**BRIEF**
Can you extend the Impala Saracens rugby club article below, picking up right after its last sentence?

**READING TEXT**
........
Impala
- Full name: Impala Saracens
- Union: Kenya Rugby Football Union
- Founded: 1956
- Location: Nairobi, Kenya
- Region: Nairobi Province
- Ground(s): Impala Ground, 2,000 capacity
- League: Kenya Cup
| Team kit |

Official website
- impalasaracens.com

= Impala Saracens =

Kenyan rugby union club, based in Nairobi

Impala Saracens is a Kenyan rugby club based at the Impala Club (a sporting/country club in Nairobi, Kenya). The club competes in the Kenya Cup as well as the Enterprise Cup. The club is based and trains at their ground on Ngong Road, adjacent to the RFUEA Ground, and also has an association football division.

==History==
The origin of the present Rugby Section of the Impala Club dates back to 1930 when an old boy of the Prince of Wales School (now Nairobi School), Gregory Comninos, started raising teams of old boys to play regular mid-week matches against the School. These matches proved to be a very popular and the possibility of starting an official club was put forward. A meeting was held at the Prince of Wales School and the Old Cambrians Club was launched. It was decided at this time that the club would wear the Welsh colours as their kit. The club initially prospered however, shortly after the acquisition of their Ngong Road ground in 1949, the club went through extremely tough times, the low-point being the 1953 season when no rugby was played. A decision was made to re-launch the club under the name Impala RFC, with many of the old players and coaching staff staying on. This led to a return in strength of the club, and in 1959 they enjoyed an unbeaten season (though ironically this powerful team were not allowed to enter the Enterprise Cup competition due to vagaries in the then qualification process which required them to have finished in the top three of the previous year's Nairobi District Championship). Impala continued to prosper into the Sixties, winning the Enterprise Cup in 1961 & 1965.
........
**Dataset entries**
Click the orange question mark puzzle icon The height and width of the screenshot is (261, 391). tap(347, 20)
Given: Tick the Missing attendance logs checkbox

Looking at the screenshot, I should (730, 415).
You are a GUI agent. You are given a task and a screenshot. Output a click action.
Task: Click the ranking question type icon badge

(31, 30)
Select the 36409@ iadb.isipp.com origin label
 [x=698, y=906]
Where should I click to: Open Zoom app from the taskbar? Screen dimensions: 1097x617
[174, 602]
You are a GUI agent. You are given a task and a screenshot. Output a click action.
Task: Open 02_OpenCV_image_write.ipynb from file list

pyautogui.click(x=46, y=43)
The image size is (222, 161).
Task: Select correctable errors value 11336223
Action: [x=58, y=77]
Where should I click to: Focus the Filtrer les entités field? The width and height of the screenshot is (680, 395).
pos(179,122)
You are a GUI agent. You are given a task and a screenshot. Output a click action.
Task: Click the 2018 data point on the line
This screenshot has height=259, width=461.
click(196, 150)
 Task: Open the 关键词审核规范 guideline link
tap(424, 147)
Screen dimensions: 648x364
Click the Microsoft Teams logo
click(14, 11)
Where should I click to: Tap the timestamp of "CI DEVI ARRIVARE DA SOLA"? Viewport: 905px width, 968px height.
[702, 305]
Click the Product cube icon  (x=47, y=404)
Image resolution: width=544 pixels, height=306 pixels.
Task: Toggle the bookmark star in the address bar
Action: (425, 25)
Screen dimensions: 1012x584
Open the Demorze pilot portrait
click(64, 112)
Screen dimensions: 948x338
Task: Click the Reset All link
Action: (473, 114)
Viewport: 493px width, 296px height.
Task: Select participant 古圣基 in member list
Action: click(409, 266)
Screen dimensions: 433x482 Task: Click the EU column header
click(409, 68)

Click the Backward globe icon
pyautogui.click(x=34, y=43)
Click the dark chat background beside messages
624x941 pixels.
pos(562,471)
........
**RESPONSE TO THE TASK**
They won the Enterprise Cup consecutively for four years from 1971 to 1974 and several seven-a-side tournaments during the same period. Between 1980 and 1995 the quality of rugby at Impala went into decline however since then they have returned to take their place as one of the top three rugby clubs in the capital. Impala has since then performed well in the two major 15-a-side competitions in Kenya rugby, the Kenya Cup and Enterprise Cup. They won both these titles in 2000, 2001, 2002, 2003 (shared with Harlequins) and 2005. They also won the Kenya Cup and Supremacy Cup (a one-off match at the end of each season between the Enterprise Cup winners and the Kenya Cup winners) in 2009 beating Harlequins in both instances.

==Notable players==
- Moses Kola
- Israel Soi
- Nato Simiyu
- Vincent Mose
- Paul Oimbo
- James Rautta
- Felix Makori
- Frank Ndong
- Anthony Nyandigisi
- Xavier kipnegitch
- Kelvins Karani
- Lameck Dunde
- Sammy Oliech
- Robert Aringo
- Richard Sidindi (Jadhah - now deceased)
- Harritone Munai
- Duncan Ekasi
- Edgar Obino
- David Moenga
- Joel Omer
- Tyson Okoth
- Antony Odhiambo
- Brian Nyikuli
- Steve Shammah
===Kenya Simbas===
- Samson Onsomu
- Linus Nato Simiyu
- Dennis Karani
- Simon Muniafu
- Xavier Kipngetich
- Vincent Mose
Brian Nyikuli

==Historical Honours for Impala Players==

===East Africa / Tuskers===
- Adams, H.A.
- Andrews. Mike
- Barnes, Mike
- Booyse, L.
- Brown, D.G.D.
- Brown, Tom
- Cobb, Andy
- Chubb, J.A.
- Davies, Gareth
- Hiley, Peter.
- Isherwood, B.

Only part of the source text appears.